Dataset entries:
- Opening Delimiter -

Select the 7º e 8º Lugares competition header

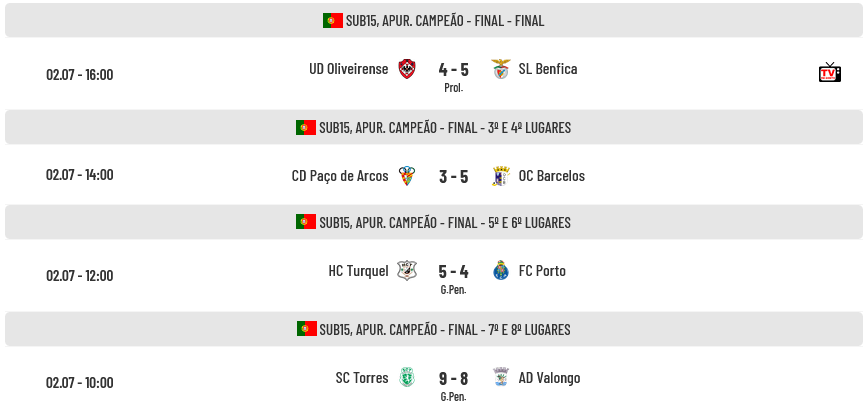pyautogui.click(x=434, y=329)
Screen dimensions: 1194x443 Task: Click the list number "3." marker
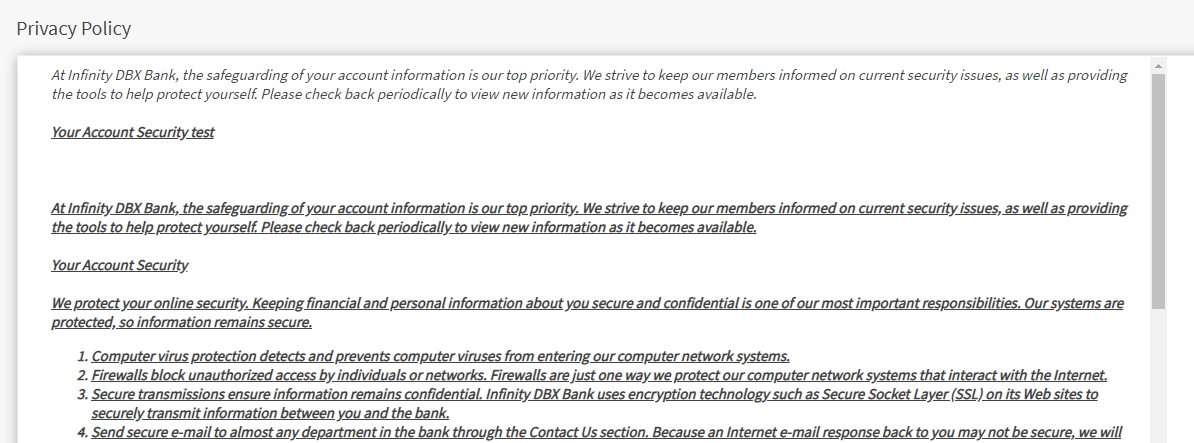(x=83, y=394)
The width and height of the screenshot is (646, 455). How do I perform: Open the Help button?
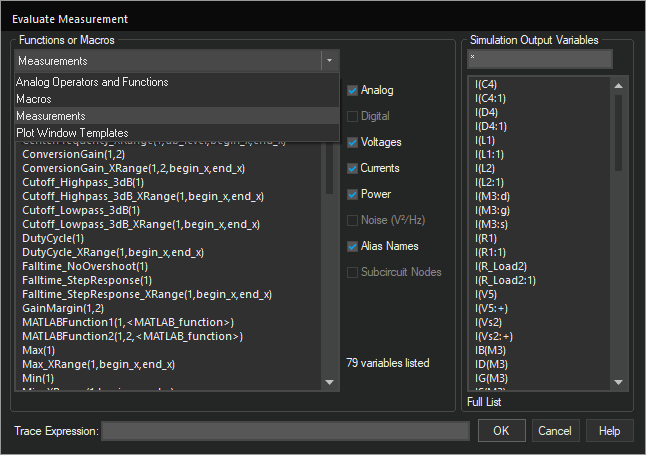609,431
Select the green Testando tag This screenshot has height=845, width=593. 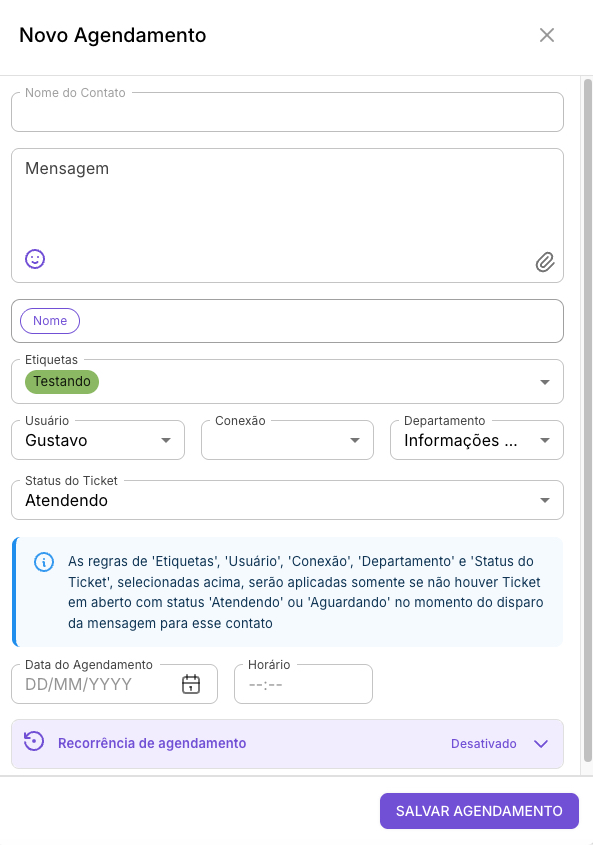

- Closing Delimiter -

What this task involves: Transcribe the records verbatim and omit the images.

Exercise answer:
Select the 7º e 8º Lugares competition header

pyautogui.click(x=434, y=329)
Screen dimensions: 1194x443 Task: Click the list number "3." marker
(x=83, y=394)
The width and height of the screenshot is (646, 455). How do I perform: Open the Help button?
609,431
Select the green Testando tag This screenshot has height=845, width=593. 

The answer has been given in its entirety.